WHAT YOU WILL DO: Repeat, word for word, the records from the line with "until (719, 789)" to the final line of the records, including both.
____
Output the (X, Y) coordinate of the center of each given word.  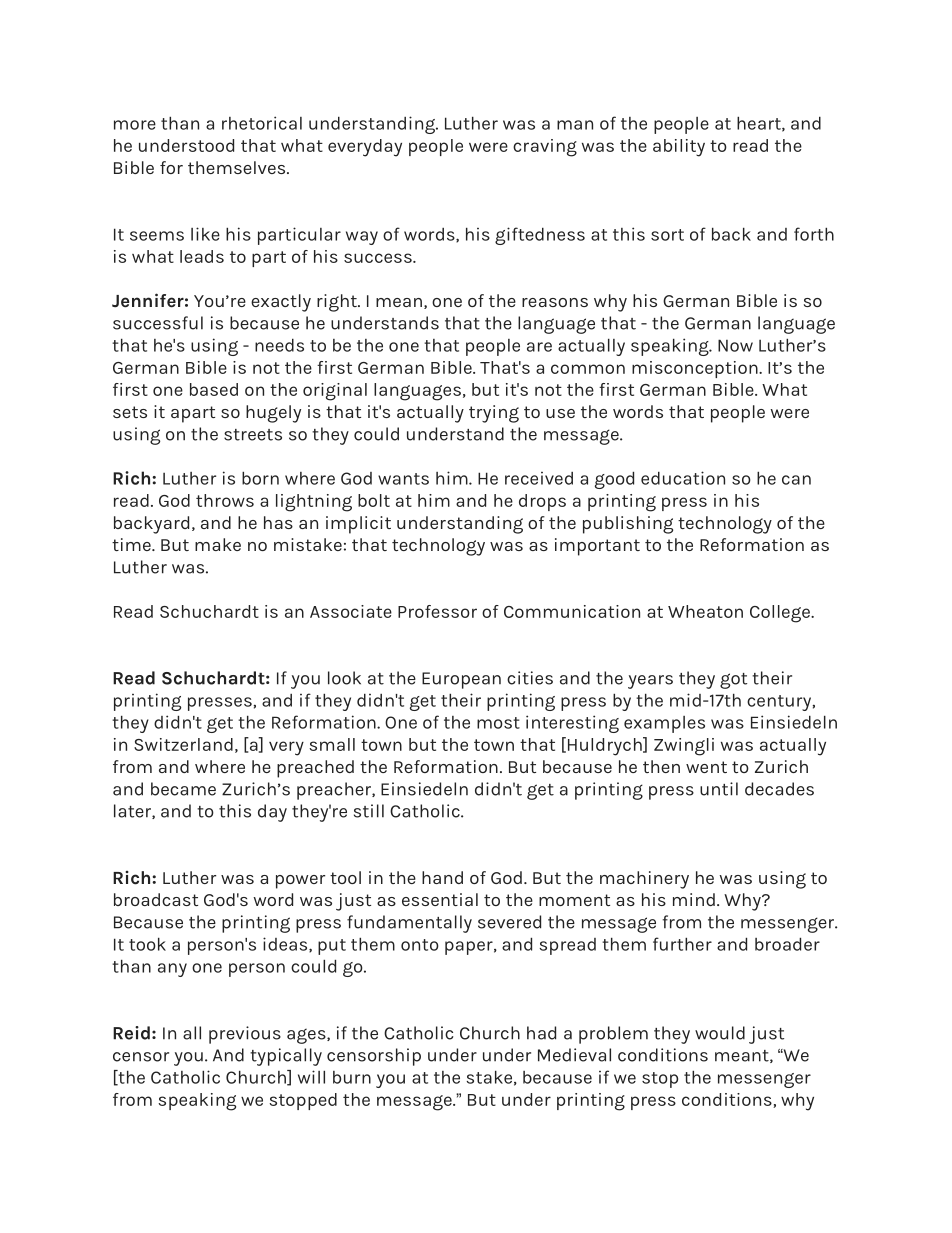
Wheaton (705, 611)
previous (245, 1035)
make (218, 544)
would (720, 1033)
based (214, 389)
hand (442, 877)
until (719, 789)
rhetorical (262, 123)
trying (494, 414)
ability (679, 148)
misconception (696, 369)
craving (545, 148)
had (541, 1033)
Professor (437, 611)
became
____
PROBLEM SOLUTION:
until (719, 789)
rhetorical (262, 123)
trying (494, 414)
ability (679, 148)
misconception (696, 369)
craving (545, 148)
had (541, 1033)
Professor (437, 611)
became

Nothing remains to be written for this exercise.